Combination of C-reactive protein, infliximab trough levels, and stable but not transient antibodies to infliximab are associated with loss of response to infliximab in inflammatory bowel disease

Affiliations
Observational Study

Combination of C-reactive protein, infliximab trough levels, and stable but not transient antibodies to infliximab are associated with loss of response to infliximab in inflammatory bowel disease

X Roblin et al. J Crohns Colitis. 2015 Jul.

Abstract

Background: Antibodies to infliximab [ATI] and trough levels to infliximab [TRI] are associated with loss of response in inflammatory bowel diseases [IBD]. The best way to predict loss of response [LOR] to infliximab [IFX] is unknown.

Methods: We conducted a prospective observational cohort study enrolling all IBD patients who were in clinical remission at Week 14 after IFX treatment initiation. TRI, ATI and C-reactive protein [CRP] level were measured at Week 22 [T1] and thereafter at every other IFX infusion. Loss of clinical response was defined by a flare requiring therapeutic change [IFX dose intensification, initiation of another drug class, and/or surgery].

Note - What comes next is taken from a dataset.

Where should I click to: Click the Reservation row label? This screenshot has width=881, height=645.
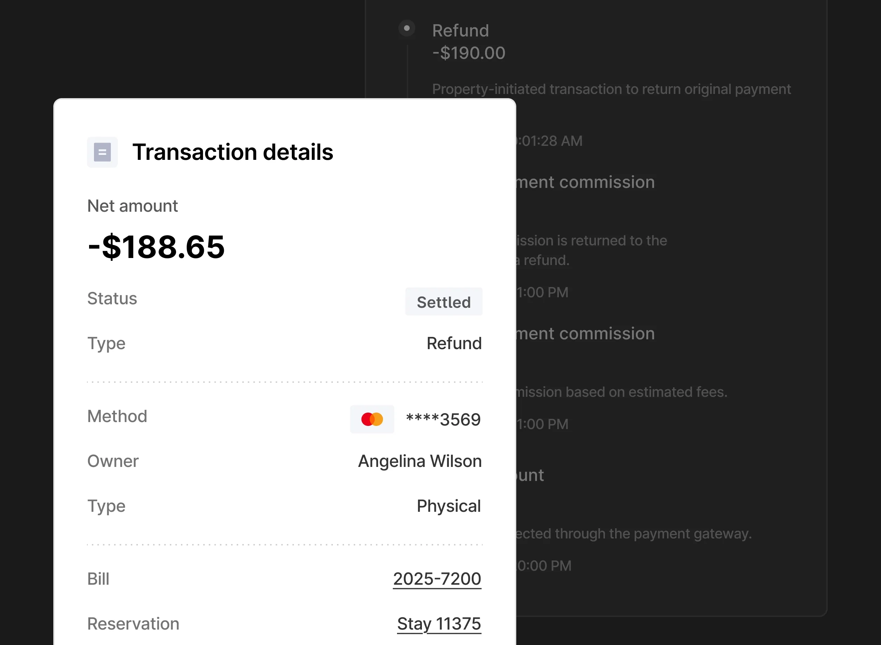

Results: A total of 93 patients [59 Crohn's disease, mean duration of follow-up 17.2 months] were included; 32 patients [34.4%] lost clinical response during follow-up. Cumulative probability of LOR was 50% at 20 months. Mean TRI at T1 was significantly lower in IBD patients with stable ATI as compared with those with transient ATI or without ATI [0.052, 3.34 ,and 4.29 µg/ml, respectively; p = 0.001 between no ATI vs stable ATI, and p = 0.005 between stable and transient ATI] [p = 0.0001]. Three independent factors were predictive of LOR after Cox proportional hazards modelling: TRI > 5.5 µg/ml (hazard ratio [HR]: 0.21; 95% confidence interval [CI]: 0.05-0.89;p = 0.034) at T1, CRP > 5mg/l [HR: 2.5; 95% CI: 1.16-5.26; p = 0.019] at T1, and stable ATI defined by two consecutive ATI > 20ng/ml [HR: 3.77; 95% CI: 1.45-10.0; p = 0.007]. Transient ATI did not influence LOR.

Conclusions: LOR can be predicted based on a combination of CRP, TRI and stable ATI with a high degree of accuracy.

Keywords: Crohn’s disease; Infliximab; antibodies to infliximab; inflammatory bowel disease; kinetics; loss of response; ulcerative colitis.